Assumptions of Linear Regression
Linearity
The relationship between x and y must be linear. Plot your data first to verify this assumption. If the relationship appears curved, consider polynomial regression or data transformation.
Independence
Observations must be independent of each other. This assumption is often violated in time-series data where consecutive observations may be correlated.
Homoscedasticity
The variance of residuals should be constant across all levels of x. If the spread of residuals increases or decreases with x, the assumption is violated (heteroscedasticity).
Normality
For statistical inference (hypothesis tests, confidence intervals), residuals should be normally distributed. This is less critical for prediction purposes with large samples.
Practical Example
Example: Study Hours vs. Exam Scores
X (Hours): 1, 2, 3, 4, 5, 6, 7, 8
Y (Score): 52, 58, 65, 71, 75, 82, 87, 91
Results:
Equation: y = 46.64 + 5.57x
R-squared = 0.993 (99.3% of variance explained)
r = 0.996 (very strong positive correlation)
Interpretation: Each additional hour of study is associated with an approximately 5.57-point increase in exam score.
Applications of Linear Regression
Business and Economics
- Predicting sales based on advertising spend
- Estimating demand based on price
- Forecasting economic indicators
Science and Research
- Analyzing experimental data
- Establishing dose-response relationships
- Calibrating measurement instruments
Healthcare
- Predicting patient outcomes
- Analyzing treatment effectiveness
- Modeling disease progression
Limitations of Linear Regression
Correlation vs. Causation
A strong correlation does not imply causation.

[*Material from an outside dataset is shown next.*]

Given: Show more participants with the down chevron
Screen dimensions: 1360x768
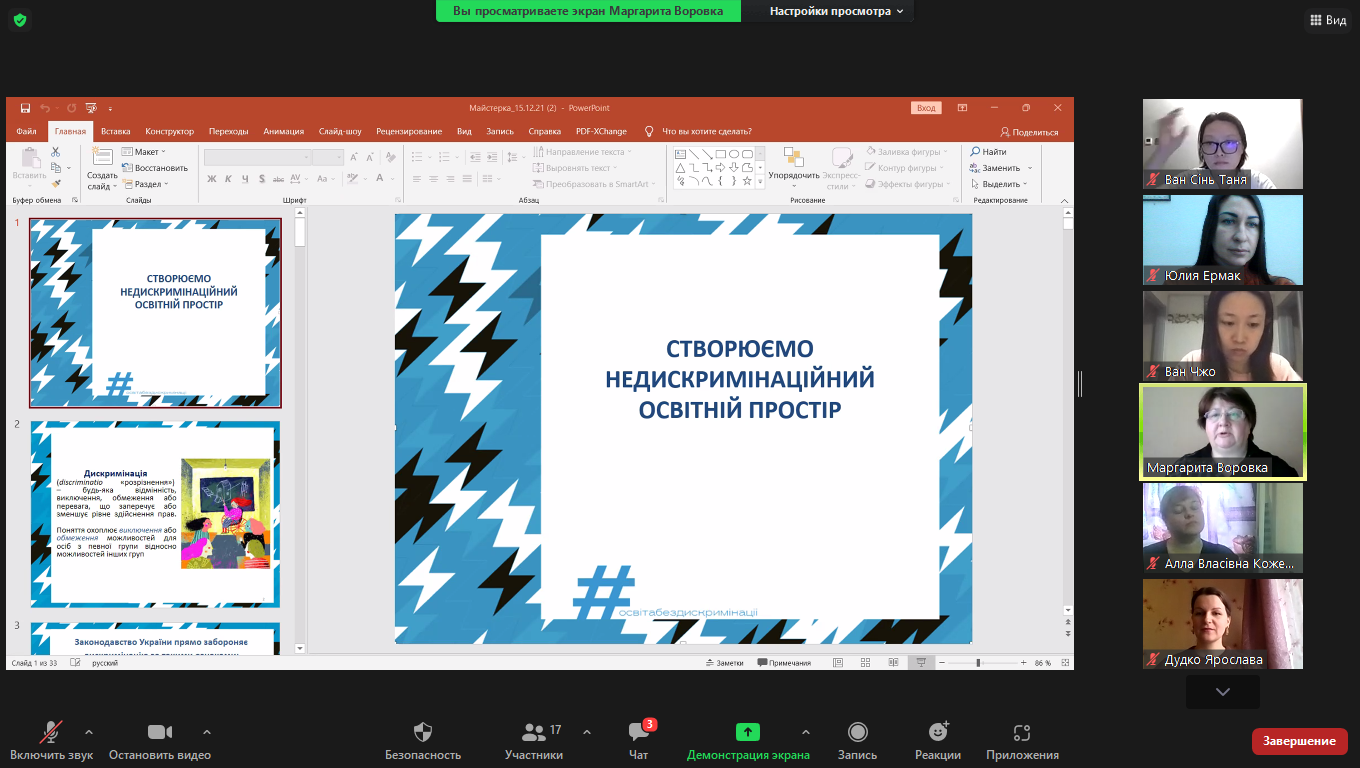Looking at the screenshot, I should pos(1222,692).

The regression relationship only describes association; establishing causality requires experimental design or additional evidence.
Extrapolation Risks
Predictions outside the range of observed data (extrapolation) may be unreliable. The linear relationship may not hold beyond the data range.
Outlier Sensitivity
Linear regression is sensitive to outliers, which can significantly influence the slope and intercept. Always examine your data for outliers and consider their impact.

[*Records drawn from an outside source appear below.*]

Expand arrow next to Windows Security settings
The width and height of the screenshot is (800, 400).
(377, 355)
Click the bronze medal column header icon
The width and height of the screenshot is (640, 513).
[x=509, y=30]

Frequently Asked Questions
Correlation measures the strength of the linear relationship (r). Regression goes further by providing an equation to predict y from x. Correlation is symmetric (x and y can be swapped), while regression has distinct dependent and independent variables.
Use linear regression when you want to predict a continuous outcome variable from one or more predictor variables, and the relationship appears linear. Verify assumptions before relying on results for inference.
While you can calculate regression with as few as 2 points, meaningful analysis requires more. A common rule of thumb is at least 10-20 observations per predictor variable for reliable estimates.
A low R-squared doesn't necessarily mean the regression is useless. It may indicate that other variables affect y, or that y has high inherent variability. Consider adding predictors (multiple regression) or accepting that prediction precision is limited.